*** DATA EXTRACTS Section Begins ***

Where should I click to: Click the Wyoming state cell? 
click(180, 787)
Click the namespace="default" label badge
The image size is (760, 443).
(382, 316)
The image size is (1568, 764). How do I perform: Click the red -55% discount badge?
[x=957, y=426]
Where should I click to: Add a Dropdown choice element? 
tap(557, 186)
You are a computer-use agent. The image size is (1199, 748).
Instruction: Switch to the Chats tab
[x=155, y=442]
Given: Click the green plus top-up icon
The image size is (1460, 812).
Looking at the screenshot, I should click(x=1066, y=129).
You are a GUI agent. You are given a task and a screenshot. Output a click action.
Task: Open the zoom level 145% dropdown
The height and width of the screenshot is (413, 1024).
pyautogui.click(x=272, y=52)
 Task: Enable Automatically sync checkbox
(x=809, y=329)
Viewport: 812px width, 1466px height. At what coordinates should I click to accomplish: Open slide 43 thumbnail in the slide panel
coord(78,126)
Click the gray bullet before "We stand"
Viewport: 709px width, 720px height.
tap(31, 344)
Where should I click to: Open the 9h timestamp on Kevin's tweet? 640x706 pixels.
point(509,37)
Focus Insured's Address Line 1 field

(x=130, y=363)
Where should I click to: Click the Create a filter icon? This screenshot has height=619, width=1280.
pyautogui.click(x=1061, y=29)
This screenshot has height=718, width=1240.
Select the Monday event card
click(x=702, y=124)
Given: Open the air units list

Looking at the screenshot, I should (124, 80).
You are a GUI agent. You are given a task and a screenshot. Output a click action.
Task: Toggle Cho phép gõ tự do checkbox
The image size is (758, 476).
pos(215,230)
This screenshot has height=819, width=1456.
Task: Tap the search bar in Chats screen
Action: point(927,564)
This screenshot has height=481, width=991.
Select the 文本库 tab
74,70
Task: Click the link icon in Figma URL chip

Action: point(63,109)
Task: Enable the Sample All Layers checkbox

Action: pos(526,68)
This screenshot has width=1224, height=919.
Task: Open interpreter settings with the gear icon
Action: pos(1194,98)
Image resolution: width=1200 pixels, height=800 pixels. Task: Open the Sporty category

*** DATA EXTRACTS Section Ends ***

**WHAT THIS TASK INVOLVES**
The entries must all be transcribed exactly.

**REPLY**
Where should I click to: Click the Wyoming state cell? 
click(180, 787)
Click the namespace="default" label badge
The image size is (760, 443).
(382, 316)
The image size is (1568, 764). How do I perform: Click the red -55% discount badge?
[x=957, y=426]
Where should I click to: Add a Dropdown choice element? 
tap(557, 186)
You are a computer-use agent. The image size is (1199, 748).
Instruction: Switch to the Chats tab
[x=155, y=442]
Given: Click the green plus top-up icon
The image size is (1460, 812).
Looking at the screenshot, I should click(x=1066, y=129).
You are a GUI agent. You are given a task and a screenshot. Output a click action.
Task: Open the zoom level 145% dropdown
The height and width of the screenshot is (413, 1024).
pyautogui.click(x=272, y=52)
 Task: Enable Automatically sync checkbox
(x=809, y=329)
Viewport: 812px width, 1466px height. At what coordinates should I click to accomplish: Open slide 43 thumbnail in the slide panel
coord(78,126)
Click the gray bullet before "We stand"
Viewport: 709px width, 720px height.
tap(31, 344)
Where should I click to: Open the 9h timestamp on Kevin's tweet? 640x706 pixels.
point(509,37)
Focus Insured's Address Line 1 field

(x=130, y=363)
Where should I click to: Click the Create a filter icon? This screenshot has height=619, width=1280.
pyautogui.click(x=1061, y=29)
This screenshot has height=718, width=1240.
Select the Monday event card
click(x=702, y=124)
Given: Open the air units list

Looking at the screenshot, I should (124, 80).
You are a GUI agent. You are given a task and a screenshot. Output a click action.
Task: Toggle Cho phép gõ tự do checkbox
The image size is (758, 476).
pos(215,230)
This screenshot has height=819, width=1456.
Task: Tap the search bar in Chats screen
Action: point(927,564)
This screenshot has height=481, width=991.
Select the 文本库 tab
74,70
Task: Click the link icon in Figma URL chip

Action: point(63,109)
Task: Enable the Sample All Layers checkbox

Action: pos(526,68)
This screenshot has width=1224, height=919.
Task: Open interpreter settings with the gear icon
Action: pos(1194,98)
Image resolution: width=1200 pixels, height=800 pixels. Task: Open the Sporty category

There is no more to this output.